El milagro no llegó.
O quizá sí.
A los que no crean en el poder de la oración, y para los que todo este asunto, más allá de la compasión, la autocomplacencia y el propio beneficio psicológico, les parezca una moñez, diré que los comprendo. Visto desde fuera, resulta difícil asumir la utilidad de lo invisible, la trascendencia de lo aparentemente estéril. Pero también diré algo más: no hubo milagro para Jorge Ribera, el milagro fue Jorge Ribera. Jorge nos puso a rezar. Nos removió hasta lograr lo que hasta entonces no habían logrado remover otros motores. Y esa oración quizá no salvó su vida, pero sí nos salvó a nosotros. El beneficio de un avemaría desgranada, un padrenuestro, una oración de intercesión queda a Dios Nuestro Señor dirigirlo conforme a su santa y tantas veces inexplicable voluntad. Pero también repercute −y eso lo sabe bien quien la frecuenta− en quien la dice. Para mí, leer a Jorge, muchos días significaba ofrecer un mal rato, un sufrimiento menor, renunciar a un capricho innecesario, esbozar una sonrisa en lugar de perpetrar un ladrido, abrir los ojos ante la gratuidad de lo verdaderamente importante. Para mí, los vídeos de Jorge eran la medicación invisible contra la angustia del mal inexistente, la transformación de la preocupación en agradecimiento, de la pereza en esfuerzo, de la comodidad en ejercicio de la voluntad. Recordar a Jorge era también apartar el móvil para mirar a los ojos a mis hijos, llamar a mis padres, agradecer a mi esposo, escribir a mis amigos, lanzar un propósito al Cielo. Me consta que, gracias a Jorge, el sentir general es “él me ha hecho mejor persona”. ¿Cabe mayor utilidad, mayor sentido para el sufrimiento? Desde una cama de hospital, Jorge ha sido más útil a los ojos de Dios que todas las campañas de concienciación del último lustro. ¿Cabe mayor milagro?

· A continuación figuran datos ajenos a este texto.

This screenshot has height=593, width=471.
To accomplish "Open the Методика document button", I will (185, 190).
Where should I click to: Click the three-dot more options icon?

El don de la fe no es ningún seguro de vida pero sí permite el abandono, la confianza ciega, en que el Creador, que es Padre, sabe más. ¿Certeza? Ninguna. Igual que no la tuvo Jorge, que quería curarse, pero aceptó la enfermedad con serenidad, con abandono total en Dios y sin perder nunca la sonrisa. En sus ensayos, el filósofo alemán Schiller habla de que la dignidad es la serenidad en el padecer, y que un alma bella se comporta según el modelo humano, pero un alma sublime va más allá, porque es capaz de contradecirse a sí misma y sobreponerse. El alma sublime no ve la vida como a ella le viene bien, sino que se pregunta qué es lo que hace falta en realidad, qué es necesario hacer, y en consecuencia, actúa. La posibilidad de que la muerte no sea una falta de libertad llega sólo si el hombre entiende que esa muerte es “útil”, es decir, que tiene un sentido, y entonces la acepta voluntariamente. Esa aceptación es el mayor acto de libertad.
Tengo la sensación de que Schiller hablaba de Jorge Ribera.
Por las redes sociales me consta que siguen circulando varias decenas de almas sublimes que, postradas y acosadas por las más diversas enfermedades, logran volver fecundo el sufrimiento aparentemente más estéril. A todos ellos, gracias por su coraje, por su ejemplo diario, por su gran humanidad.
Y a Ti, Señor, gracias por la vida de Jorge Ribera, que pasó haciendo el bien, que nos ayudó a ser mejores, y que desde el sábado ocupa −estoy segura− ya y para siempre, la mejor suite de tu resort.